所附短文 ->
:::::

為什麼建立 Redis 叢集時會自動錯開主從節點？

哈嘍大家好，我是鹹魚

在《一臺伺服器上部署 Redis 偽叢集》這篇文章中，鹹魚在建立 Redis 叢集時並沒有明確指定哪個 Redis 範例將擔任 master，哪個將擔任 slave

/usr/local/redis-4.0.9/src/redis-trib.rb create --replicas 1 192.168.149.131:6379 192.168.149.131:26379 192.168.149.131:6380 192.168.149.131:26380 192.168.149.131:6381 192.168.149.131:26381

然而 Redis 卻自動完成了主從節點的分配工作

如果大家在多臺伺服器部署過 Redis 叢集的話，比如說在三臺機器上部署三主三從的 redis 叢集，你會觀察到 Redis 自動地將主節點和從節點的部署位置錯開

舉個例子： master 1 和 slave 3 在同一臺機器上； master 2和 slave 1 在同一臺機器上； master 3 和 slave 2 在同一臺機器上

這是為什麼呢？

我們知道老版本的 Redis 叢集管理命令是 redis-trib.rb，新版本則換成了 redis-cli

這兩個可執行檔案其實是一個用 C 編寫的指令碼，小夥伴們如果看過這兩個檔案的原始碼就會發現原因就在下面這段程式碼裡

/* Return the anti-affinity score, which is a measure of the amount of
 * violations of anti-affinity in the current cluster layout, that is, how
 * badly the masters and slaves are distributed in the different IP
 * addresses so that slaves of the same master are not in the master
 * host and are also in different hosts.
 *
 * The score is calculated as follows:
 *
 * SAME_AS_MASTER = 10000 * each slave in the same IP of its master.
 * SAME_AS_SLAVE  = 1 * each slave having the same IP as another slave
                      of the same master.

:::::

所附清單 ->
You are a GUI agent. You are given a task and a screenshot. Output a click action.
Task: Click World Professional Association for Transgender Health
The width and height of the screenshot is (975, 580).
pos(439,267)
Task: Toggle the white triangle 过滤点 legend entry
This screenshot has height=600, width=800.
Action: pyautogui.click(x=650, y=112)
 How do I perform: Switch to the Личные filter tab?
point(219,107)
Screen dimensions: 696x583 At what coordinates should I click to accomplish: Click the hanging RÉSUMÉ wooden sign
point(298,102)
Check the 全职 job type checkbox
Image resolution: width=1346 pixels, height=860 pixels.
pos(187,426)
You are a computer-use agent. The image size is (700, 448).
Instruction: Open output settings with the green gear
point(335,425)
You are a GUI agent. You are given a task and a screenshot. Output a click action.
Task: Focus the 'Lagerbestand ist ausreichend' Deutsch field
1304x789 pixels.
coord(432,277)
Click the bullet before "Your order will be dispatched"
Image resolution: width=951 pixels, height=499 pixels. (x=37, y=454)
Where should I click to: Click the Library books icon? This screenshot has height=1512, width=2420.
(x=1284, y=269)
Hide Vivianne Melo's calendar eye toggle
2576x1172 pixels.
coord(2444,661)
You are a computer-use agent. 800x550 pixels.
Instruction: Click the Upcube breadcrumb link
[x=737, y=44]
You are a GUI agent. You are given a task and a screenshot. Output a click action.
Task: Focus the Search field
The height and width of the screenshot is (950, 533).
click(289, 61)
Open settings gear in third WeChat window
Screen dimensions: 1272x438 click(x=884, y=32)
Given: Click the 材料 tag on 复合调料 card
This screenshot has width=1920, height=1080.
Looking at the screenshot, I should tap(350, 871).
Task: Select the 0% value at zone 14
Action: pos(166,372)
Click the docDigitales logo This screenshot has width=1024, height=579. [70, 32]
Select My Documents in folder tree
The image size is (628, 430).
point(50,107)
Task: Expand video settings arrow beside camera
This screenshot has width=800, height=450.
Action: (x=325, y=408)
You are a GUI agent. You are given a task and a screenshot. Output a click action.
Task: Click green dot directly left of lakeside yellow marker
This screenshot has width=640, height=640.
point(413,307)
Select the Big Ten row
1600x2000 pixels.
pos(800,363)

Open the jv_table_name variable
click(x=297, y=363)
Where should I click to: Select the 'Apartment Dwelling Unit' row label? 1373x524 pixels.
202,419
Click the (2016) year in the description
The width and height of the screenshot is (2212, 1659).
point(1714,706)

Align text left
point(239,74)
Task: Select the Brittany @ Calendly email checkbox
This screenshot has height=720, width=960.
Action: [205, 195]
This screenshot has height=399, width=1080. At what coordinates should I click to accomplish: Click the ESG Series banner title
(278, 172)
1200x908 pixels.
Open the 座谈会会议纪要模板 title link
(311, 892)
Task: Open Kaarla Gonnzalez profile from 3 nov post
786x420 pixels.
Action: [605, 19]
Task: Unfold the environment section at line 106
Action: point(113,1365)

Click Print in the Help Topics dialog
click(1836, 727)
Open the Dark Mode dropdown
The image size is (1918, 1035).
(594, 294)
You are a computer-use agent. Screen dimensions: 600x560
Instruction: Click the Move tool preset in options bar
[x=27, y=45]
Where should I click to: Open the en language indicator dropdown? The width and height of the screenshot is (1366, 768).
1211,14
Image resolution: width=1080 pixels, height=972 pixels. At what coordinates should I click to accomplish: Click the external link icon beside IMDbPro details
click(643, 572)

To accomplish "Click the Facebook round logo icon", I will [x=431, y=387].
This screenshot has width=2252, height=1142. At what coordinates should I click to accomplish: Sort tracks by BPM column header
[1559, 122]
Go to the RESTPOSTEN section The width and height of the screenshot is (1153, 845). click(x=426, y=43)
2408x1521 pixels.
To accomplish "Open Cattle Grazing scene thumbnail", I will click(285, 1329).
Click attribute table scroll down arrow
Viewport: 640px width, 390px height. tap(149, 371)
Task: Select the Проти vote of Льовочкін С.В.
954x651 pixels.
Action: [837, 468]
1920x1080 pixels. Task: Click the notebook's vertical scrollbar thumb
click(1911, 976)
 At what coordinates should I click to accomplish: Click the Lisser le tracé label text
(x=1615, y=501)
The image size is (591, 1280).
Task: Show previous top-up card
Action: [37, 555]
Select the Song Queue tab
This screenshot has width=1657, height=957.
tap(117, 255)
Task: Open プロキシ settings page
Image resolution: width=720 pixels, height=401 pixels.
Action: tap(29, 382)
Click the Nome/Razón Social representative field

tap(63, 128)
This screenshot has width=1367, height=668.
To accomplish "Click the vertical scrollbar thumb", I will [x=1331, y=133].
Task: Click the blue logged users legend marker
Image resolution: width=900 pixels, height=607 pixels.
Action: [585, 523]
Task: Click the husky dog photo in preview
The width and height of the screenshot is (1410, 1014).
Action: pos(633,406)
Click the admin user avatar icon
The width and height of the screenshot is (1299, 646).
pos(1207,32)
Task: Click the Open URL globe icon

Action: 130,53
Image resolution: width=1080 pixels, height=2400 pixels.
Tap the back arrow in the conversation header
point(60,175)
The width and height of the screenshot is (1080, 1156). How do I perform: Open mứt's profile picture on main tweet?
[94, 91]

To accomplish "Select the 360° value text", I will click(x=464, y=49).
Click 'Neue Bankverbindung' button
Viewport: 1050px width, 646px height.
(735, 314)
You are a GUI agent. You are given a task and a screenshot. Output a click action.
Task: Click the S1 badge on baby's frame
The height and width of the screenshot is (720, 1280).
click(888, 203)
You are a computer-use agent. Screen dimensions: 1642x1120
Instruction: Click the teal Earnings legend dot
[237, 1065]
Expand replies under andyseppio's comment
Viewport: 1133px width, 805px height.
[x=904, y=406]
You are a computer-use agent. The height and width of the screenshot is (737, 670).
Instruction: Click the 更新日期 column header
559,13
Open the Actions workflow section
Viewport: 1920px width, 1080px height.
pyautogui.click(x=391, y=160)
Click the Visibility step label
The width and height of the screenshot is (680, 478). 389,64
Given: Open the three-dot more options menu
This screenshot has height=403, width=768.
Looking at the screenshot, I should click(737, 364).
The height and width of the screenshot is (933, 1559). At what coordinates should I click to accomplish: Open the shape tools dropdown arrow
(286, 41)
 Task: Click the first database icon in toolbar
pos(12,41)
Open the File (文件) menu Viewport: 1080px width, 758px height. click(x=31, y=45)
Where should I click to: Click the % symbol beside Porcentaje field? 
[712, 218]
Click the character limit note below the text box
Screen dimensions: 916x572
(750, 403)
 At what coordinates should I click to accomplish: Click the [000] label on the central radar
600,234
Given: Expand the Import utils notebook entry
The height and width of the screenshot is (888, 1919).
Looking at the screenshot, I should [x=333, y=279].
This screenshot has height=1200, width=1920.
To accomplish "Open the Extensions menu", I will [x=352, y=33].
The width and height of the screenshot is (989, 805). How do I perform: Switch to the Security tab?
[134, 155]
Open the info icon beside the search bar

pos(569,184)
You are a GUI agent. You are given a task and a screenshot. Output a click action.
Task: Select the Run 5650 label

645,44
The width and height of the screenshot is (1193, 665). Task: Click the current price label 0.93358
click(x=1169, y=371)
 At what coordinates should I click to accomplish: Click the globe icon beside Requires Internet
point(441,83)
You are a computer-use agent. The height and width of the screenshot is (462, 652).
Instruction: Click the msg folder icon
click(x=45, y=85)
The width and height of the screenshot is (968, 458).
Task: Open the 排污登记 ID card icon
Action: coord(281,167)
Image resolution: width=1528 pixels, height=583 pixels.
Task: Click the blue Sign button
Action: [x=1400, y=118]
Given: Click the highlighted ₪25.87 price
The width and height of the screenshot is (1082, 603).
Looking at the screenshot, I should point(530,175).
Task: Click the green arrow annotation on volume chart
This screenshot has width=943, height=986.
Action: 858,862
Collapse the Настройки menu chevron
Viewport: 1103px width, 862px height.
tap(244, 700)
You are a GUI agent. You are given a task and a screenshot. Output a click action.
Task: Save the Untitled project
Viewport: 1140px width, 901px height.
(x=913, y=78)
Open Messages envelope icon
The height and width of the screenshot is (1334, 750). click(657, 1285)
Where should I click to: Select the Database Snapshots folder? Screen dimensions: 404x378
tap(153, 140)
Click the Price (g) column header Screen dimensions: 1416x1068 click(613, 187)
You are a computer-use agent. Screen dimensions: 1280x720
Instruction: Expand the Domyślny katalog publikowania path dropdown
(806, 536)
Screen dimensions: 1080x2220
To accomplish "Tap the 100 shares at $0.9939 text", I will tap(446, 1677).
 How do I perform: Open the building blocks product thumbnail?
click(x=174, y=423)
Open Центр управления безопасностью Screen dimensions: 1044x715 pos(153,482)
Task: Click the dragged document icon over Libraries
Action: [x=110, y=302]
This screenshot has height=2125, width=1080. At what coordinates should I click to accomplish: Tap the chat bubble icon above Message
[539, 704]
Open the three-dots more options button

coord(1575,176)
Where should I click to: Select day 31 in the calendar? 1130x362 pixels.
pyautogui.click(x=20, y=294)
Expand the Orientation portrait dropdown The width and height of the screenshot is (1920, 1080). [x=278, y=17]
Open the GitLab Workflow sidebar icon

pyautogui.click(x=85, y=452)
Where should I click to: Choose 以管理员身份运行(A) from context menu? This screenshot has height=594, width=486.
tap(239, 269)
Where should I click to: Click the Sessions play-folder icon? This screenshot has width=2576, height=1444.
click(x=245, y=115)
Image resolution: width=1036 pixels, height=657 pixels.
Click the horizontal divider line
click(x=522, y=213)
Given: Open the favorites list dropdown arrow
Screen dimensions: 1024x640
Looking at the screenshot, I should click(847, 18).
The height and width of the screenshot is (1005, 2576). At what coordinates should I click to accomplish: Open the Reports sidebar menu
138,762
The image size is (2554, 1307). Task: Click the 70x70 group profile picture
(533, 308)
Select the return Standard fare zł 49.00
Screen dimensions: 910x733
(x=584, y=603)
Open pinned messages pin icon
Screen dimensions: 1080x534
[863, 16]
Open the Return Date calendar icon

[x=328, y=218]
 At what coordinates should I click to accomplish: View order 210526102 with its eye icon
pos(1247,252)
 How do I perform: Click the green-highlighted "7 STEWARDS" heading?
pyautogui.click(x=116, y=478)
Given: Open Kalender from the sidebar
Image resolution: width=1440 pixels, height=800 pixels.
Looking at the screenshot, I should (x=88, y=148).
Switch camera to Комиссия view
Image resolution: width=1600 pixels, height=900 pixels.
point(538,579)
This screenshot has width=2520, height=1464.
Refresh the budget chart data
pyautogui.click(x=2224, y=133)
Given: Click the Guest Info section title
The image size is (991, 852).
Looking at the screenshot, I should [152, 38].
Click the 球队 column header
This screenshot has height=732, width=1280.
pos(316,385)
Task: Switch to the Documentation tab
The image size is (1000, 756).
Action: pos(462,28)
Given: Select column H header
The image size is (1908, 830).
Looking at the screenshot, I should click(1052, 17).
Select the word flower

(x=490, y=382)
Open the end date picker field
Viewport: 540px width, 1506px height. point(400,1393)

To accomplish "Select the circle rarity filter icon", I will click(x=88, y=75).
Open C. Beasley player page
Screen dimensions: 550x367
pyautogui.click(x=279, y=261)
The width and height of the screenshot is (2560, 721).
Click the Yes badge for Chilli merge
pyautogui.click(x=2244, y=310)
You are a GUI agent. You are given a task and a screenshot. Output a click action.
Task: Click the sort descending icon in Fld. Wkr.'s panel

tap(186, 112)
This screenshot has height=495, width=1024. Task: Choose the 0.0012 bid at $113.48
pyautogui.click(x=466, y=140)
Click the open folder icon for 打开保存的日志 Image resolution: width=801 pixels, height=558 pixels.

:::::

待辦任務 ->
**A)** 依據關於 Redis 叢集主從錯開的短文回答：
(i) 老版本的 Redis 叢集管理命令是什麼，新版本換成了什麼？
(ii) 在三主三從的例子裡，master 2 和哪個節點在同一臺機器上？
(iii) 程式碼注釋中，每個與其主節點同 IP 的從節點計多少分？
**B)** 接著關於 Redis 叢集主從錯開的短文往下續寫。
所附清單與此處作答無關。

逐題解答 ->
**A)**
(i) 老版本是 redis-trib.rb，新版本換成了 redis-cli。
(ii) slave 1。
(iii) 10000 分。

**B)**
 * FINAL_SCORE = SAME_AS_MASTER + SAME_AS_SLAVE
 *
 * So a greater score means a worse anti-affinity level, while zero
 * means perfect anti-affinity.
 *
 * The anti affinity optimization will try to get a score as low as
 * possible. Since we do not want to sacrifice the fact that slaves should
 * not be in the same host as the master, we assign 10000 times the score
 * to this violation, so that we'll optimize for the second factor only
 * if it does not impact the first one.
 *
 * The ipnodes argument is an array of clusterManagerNodeArray, one for
 * each IP, while ip_count is the total number of IPs in the configuration.
 *
 * The function returns the above score, and the list of
 * offending slaves can be stored into the 'offending' argument,
 * so that the optimizer can try changing the configuration of the
 * slaves violating the anti-affinity goals. */
static int clusterManagerGetAntiAffinityScore(clusterManagerNodeArray *ipnodes,
    int ip_count, clusterManagerNode ***offending, int *offending_len)
{
	...
    return score;
}

static void clusterManagerOptimizeAntiAffinity(clusterManagerNodeArray *ipnodes,
    int ip_count)
{
	...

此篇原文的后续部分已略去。